I'm feeling pretty good about what he said because it is not affecting me at the moment and I would hate to lose my mobility when I'm going ok as is. I have given up work to take some time to look after myself and travel. I don't want to spend the next six months sitting around trying to regain mobility in my right side.
So where do I want to travel to? I really want to go to Spain and Portugal. I've only ever been to Barcelona and that was a very long time ago. I want to go to New York, San Francisco, Boston and Washington. I'd love to do a white Christmas this year for the very first time. I'd love to go to Africa and see 'the big five' animals. I'd like to go to South America. They're the main internationals. There's still a lot of Australia I'd like to see so hopefully I can squeeze in a few shorter trips around the place. I'd love to swim with the whale sharks and humpback whales off the coast of Western Australia. I'd like to go to Tasmania. I'd love to see the Kimberleys and Broome in Western Australia. I'm always keen to see more of the Great Barrier Reef. In fact, I've booked an island on the reef for me and six of my friends and their respective families for later in the year. There's just seven houses on the island so we'll have the place to ourselves.

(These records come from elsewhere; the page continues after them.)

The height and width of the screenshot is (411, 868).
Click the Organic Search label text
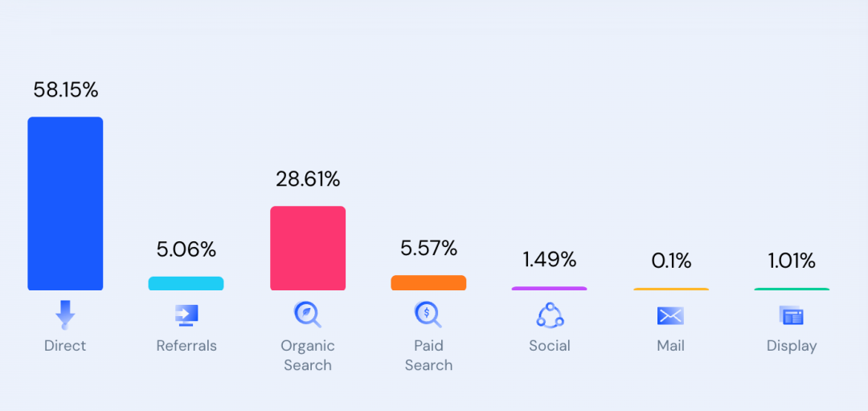(x=307, y=356)
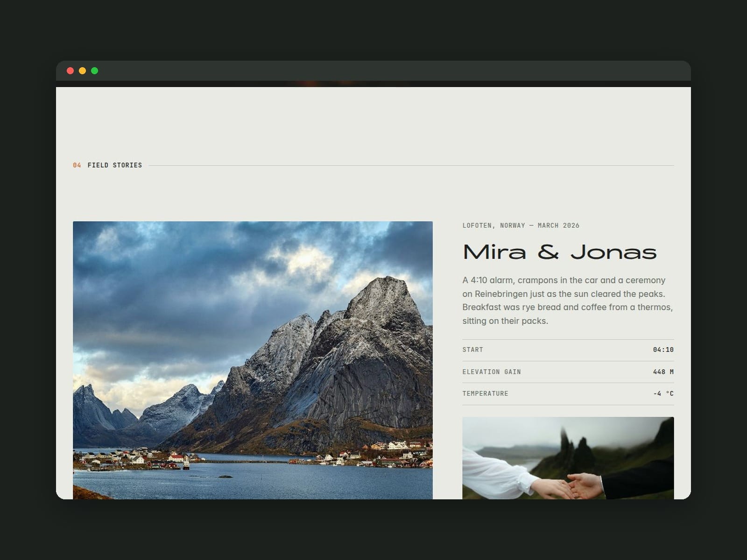Click the Lofoten, Norway — March 2026 caption
747x560 pixels.
521,225
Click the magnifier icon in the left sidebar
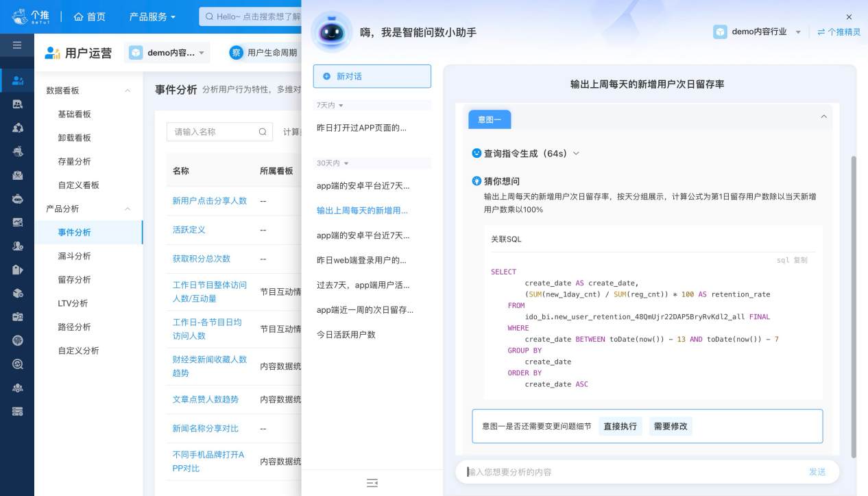 pos(16,364)
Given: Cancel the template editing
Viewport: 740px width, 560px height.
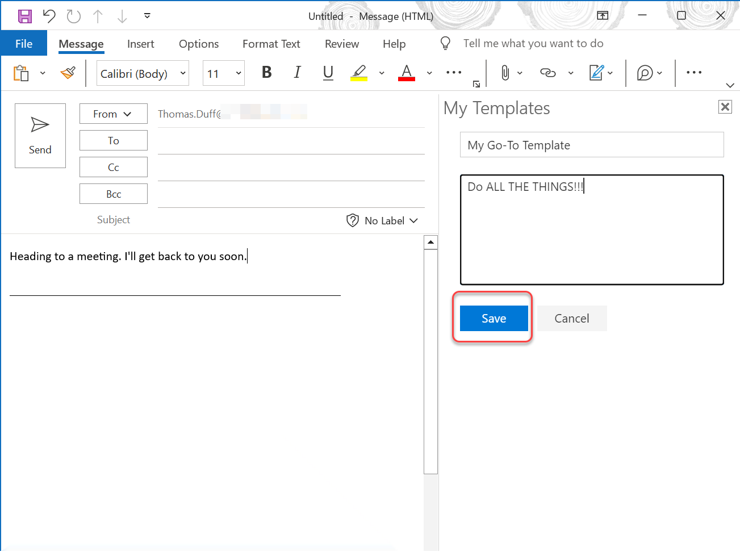Looking at the screenshot, I should (x=571, y=318).
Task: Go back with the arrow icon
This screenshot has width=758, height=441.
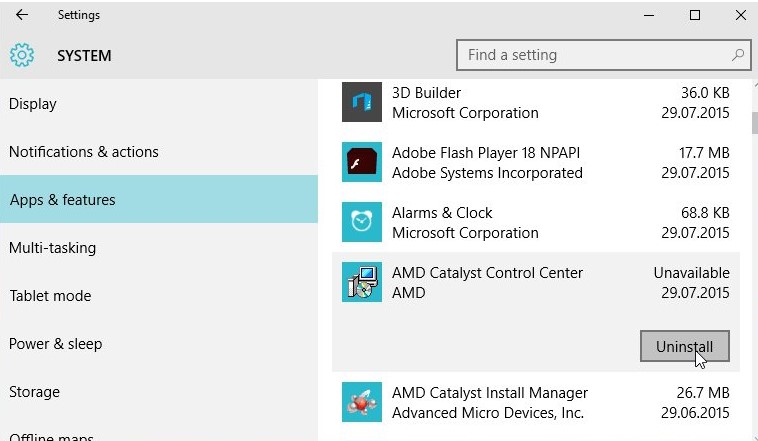Action: 22,15
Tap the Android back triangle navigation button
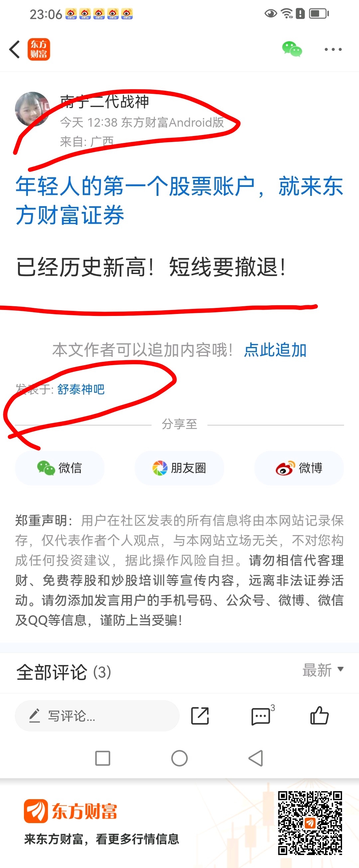Viewport: 359px width, 868px height. coord(256,758)
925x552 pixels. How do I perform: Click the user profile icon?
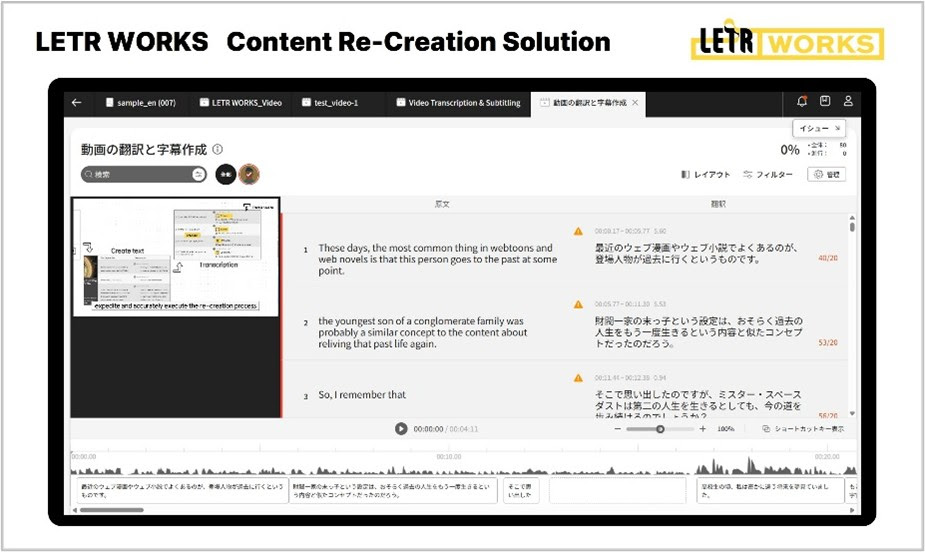848,102
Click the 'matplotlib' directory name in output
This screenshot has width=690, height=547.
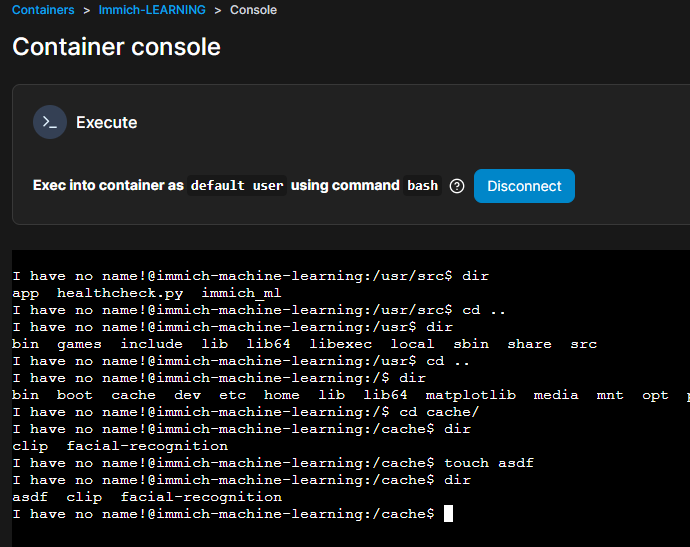click(x=470, y=395)
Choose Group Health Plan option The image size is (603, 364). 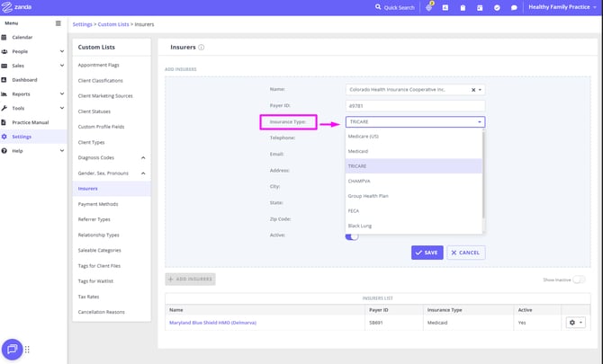tap(368, 196)
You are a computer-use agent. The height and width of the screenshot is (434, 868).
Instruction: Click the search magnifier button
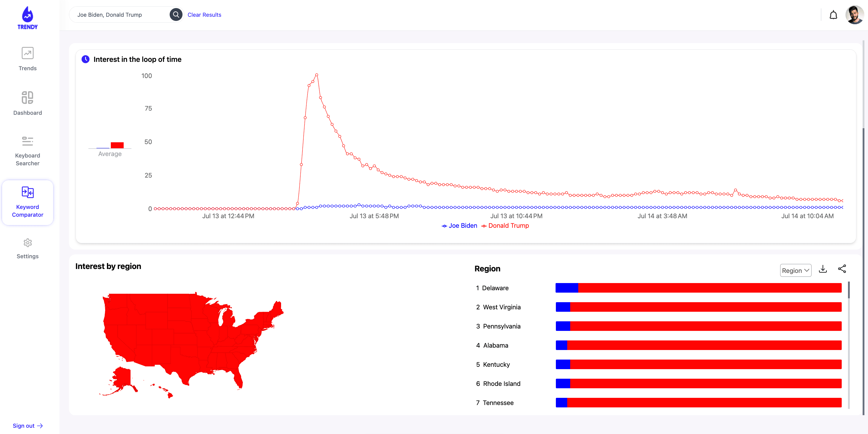pyautogui.click(x=176, y=15)
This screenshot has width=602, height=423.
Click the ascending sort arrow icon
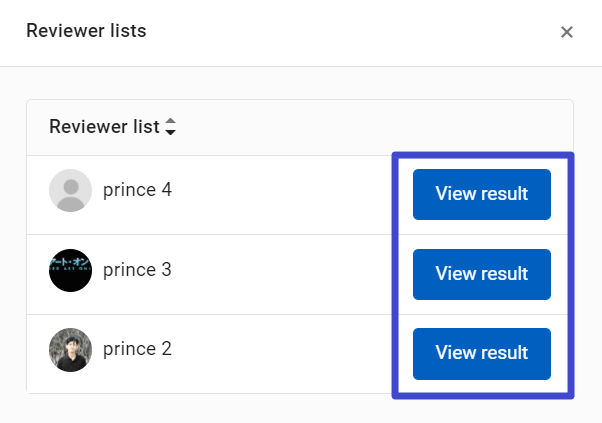click(170, 121)
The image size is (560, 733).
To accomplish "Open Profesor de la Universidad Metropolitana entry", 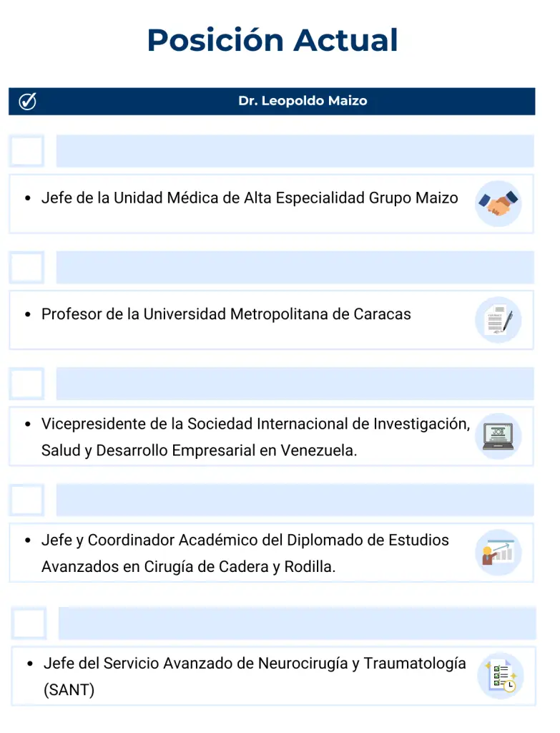I will point(226,314).
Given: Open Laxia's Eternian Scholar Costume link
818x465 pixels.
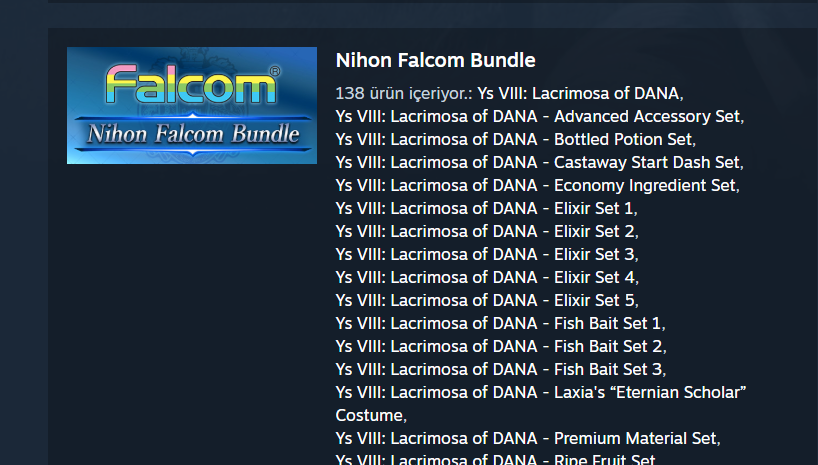Looking at the screenshot, I should [x=541, y=392].
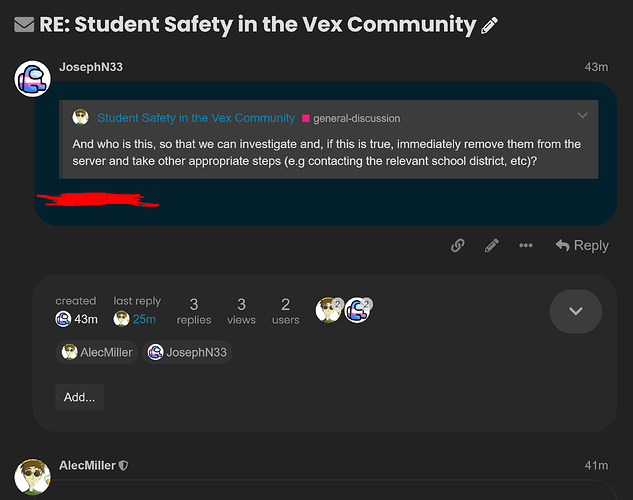Click the quoted post's small avatar
Image resolution: width=633 pixels, height=500 pixels.
[81, 118]
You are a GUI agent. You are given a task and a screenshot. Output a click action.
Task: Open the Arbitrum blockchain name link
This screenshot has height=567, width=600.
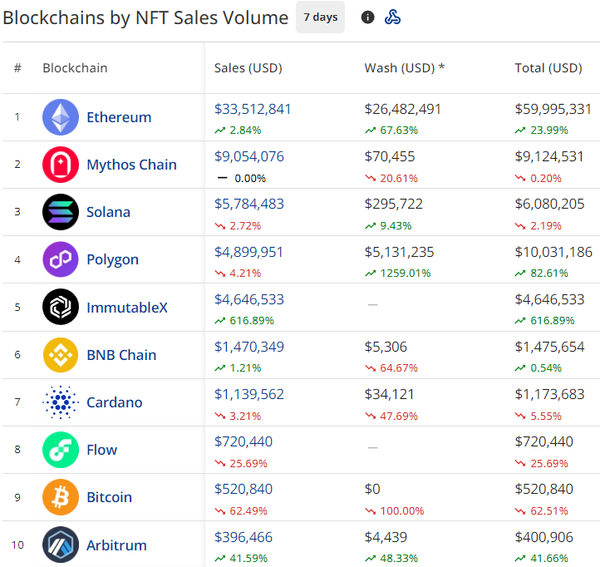click(117, 545)
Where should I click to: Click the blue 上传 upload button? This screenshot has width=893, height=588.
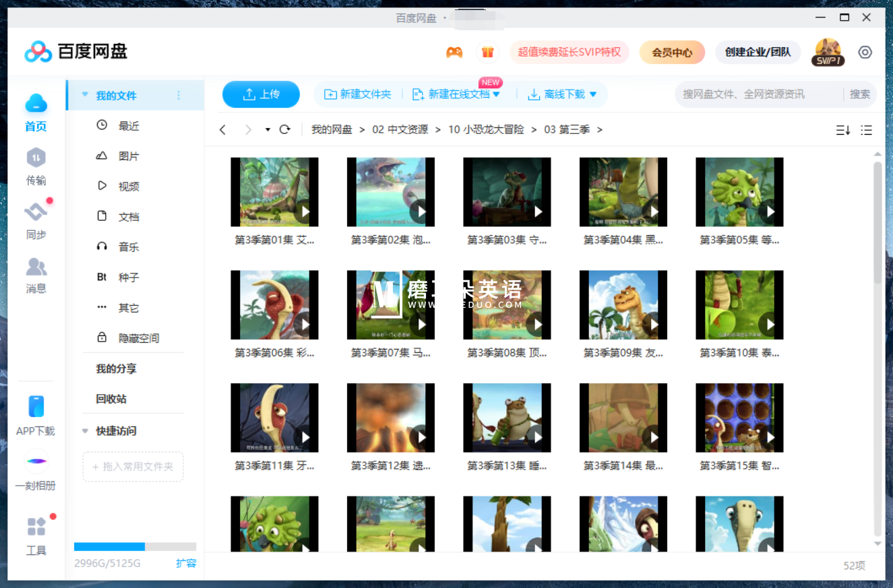[261, 94]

I just want to do fun and interesting things with my friends and family. And my dogs, though it's not always easy to take them places with you. While my health is good, I want to take advantage of that for as long as I can.
Just pre testing the swear meter, None of those set it off!
Well, just tried a range of middle offence swear words which didnt set off the swear meter....buggr and blody amongst them...am a bit afraid to test the front liners....might LEt lissa, and Zena( both cunsumate swearers -just a joke) Test it out !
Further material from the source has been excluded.